(Lines of data)
━━━━━━━━━━

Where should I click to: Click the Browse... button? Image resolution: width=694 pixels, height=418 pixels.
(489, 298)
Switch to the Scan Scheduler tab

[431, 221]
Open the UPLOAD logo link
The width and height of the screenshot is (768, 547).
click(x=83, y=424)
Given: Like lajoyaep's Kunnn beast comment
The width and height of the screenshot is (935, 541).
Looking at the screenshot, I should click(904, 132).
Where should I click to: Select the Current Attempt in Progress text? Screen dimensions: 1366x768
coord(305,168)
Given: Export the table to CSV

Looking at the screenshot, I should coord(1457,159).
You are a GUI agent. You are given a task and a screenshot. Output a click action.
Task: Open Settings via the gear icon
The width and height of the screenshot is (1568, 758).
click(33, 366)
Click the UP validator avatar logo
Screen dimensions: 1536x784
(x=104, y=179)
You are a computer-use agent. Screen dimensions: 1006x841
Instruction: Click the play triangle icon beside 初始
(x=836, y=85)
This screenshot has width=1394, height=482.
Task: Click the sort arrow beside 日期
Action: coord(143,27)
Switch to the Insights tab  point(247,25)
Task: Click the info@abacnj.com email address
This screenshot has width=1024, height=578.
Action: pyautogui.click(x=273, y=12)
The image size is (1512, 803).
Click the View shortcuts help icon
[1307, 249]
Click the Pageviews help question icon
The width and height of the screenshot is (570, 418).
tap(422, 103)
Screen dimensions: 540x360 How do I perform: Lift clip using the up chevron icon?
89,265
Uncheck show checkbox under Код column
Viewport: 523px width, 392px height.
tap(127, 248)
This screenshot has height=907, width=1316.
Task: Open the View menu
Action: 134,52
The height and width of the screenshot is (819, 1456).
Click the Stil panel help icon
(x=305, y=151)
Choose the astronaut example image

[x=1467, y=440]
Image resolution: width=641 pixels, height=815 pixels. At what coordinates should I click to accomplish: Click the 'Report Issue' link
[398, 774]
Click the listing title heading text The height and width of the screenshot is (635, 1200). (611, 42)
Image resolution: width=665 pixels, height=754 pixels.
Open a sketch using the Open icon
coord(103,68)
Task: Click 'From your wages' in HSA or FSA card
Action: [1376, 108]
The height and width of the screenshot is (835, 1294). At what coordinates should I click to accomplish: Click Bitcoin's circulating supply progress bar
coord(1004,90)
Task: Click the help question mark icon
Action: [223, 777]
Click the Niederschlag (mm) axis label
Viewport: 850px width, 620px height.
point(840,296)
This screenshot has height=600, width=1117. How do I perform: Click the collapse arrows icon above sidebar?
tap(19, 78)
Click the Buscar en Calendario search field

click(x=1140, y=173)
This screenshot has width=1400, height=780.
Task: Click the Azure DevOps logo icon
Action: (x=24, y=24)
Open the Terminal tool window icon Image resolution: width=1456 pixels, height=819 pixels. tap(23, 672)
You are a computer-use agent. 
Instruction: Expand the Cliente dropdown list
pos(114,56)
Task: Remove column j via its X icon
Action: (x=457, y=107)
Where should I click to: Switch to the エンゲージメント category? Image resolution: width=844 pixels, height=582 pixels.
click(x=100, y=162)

━━━━━━━━━━

** Your goal **
Copy out every line of the data above word for word, with no changes.

** Full solution **
Where should I click to: Click the Browse... button? Image resolution: width=694 pixels, height=418 pixels.
(489, 298)
Switch to the Scan Scheduler tab

[431, 221]
Open the UPLOAD logo link
The width and height of the screenshot is (768, 547).
click(x=83, y=424)
Given: Like lajoyaep's Kunnn beast comment
The width and height of the screenshot is (935, 541).
Looking at the screenshot, I should click(904, 132).
Where should I click to: Select the Current Attempt in Progress text? Screen dimensions: 1366x768
coord(305,168)
Given: Export the table to CSV

Looking at the screenshot, I should coord(1457,159).
You are a GUI agent. You are given a task and a screenshot. Output a click action.
Task: Open Settings via the gear icon
The width and height of the screenshot is (1568, 758).
click(33, 366)
Click the UP validator avatar logo
Screen dimensions: 1536x784
(x=104, y=179)
You are a computer-use agent. Screen dimensions: 1006x841
Instruction: Click the play triangle icon beside 初始
(x=836, y=85)
This screenshot has width=1394, height=482.
Task: Click the sort arrow beside 日期
Action: coord(143,27)
Switch to the Insights tab  point(247,25)
Task: Click the info@abacnj.com email address
This screenshot has width=1024, height=578.
Action: pyautogui.click(x=273, y=12)
The image size is (1512, 803).
Click the View shortcuts help icon
[1307, 249]
Click the Pageviews help question icon
The width and height of the screenshot is (570, 418).
tap(422, 103)
Screen dimensions: 540x360 How do I perform: Lift clip using the up chevron icon?
89,265
Uncheck show checkbox under Код column
Viewport: 523px width, 392px height.
tap(127, 248)
This screenshot has height=907, width=1316.
Task: Open the View menu
Action: 134,52
The height and width of the screenshot is (819, 1456).
Click the Stil panel help icon
(x=305, y=151)
Choose the astronaut example image

[x=1467, y=440]
Image resolution: width=641 pixels, height=815 pixels. At what coordinates should I click to accomplish: Click the 'Report Issue' link
[398, 774]
Click the listing title heading text The height and width of the screenshot is (635, 1200). (611, 42)
Image resolution: width=665 pixels, height=754 pixels.
Open a sketch using the Open icon
coord(103,68)
Task: Click 'From your wages' in HSA or FSA card
Action: [1376, 108]
The height and width of the screenshot is (835, 1294). At what coordinates should I click to accomplish: Click Bitcoin's circulating supply progress bar
coord(1004,90)
Task: Click the help question mark icon
Action: [223, 777]
Click the Niederschlag (mm) axis label
Viewport: 850px width, 620px height.
point(840,296)
This screenshot has height=600, width=1117. How do I perform: Click the collapse arrows icon above sidebar?
tap(19, 78)
Click the Buscar en Calendario search field

click(x=1140, y=173)
This screenshot has width=1400, height=780.
Task: Click the Azure DevOps logo icon
Action: (x=24, y=24)
Open the Terminal tool window icon Image resolution: width=1456 pixels, height=819 pixels. tap(23, 672)
You are a computer-use agent. 
Instruction: Expand the Cliente dropdown list
pos(114,56)
Task: Remove column j via its X icon
Action: (x=457, y=107)
Where should I click to: Switch to the エンゲージメント category? Image resolution: width=844 pixels, height=582 pixels.
click(x=100, y=162)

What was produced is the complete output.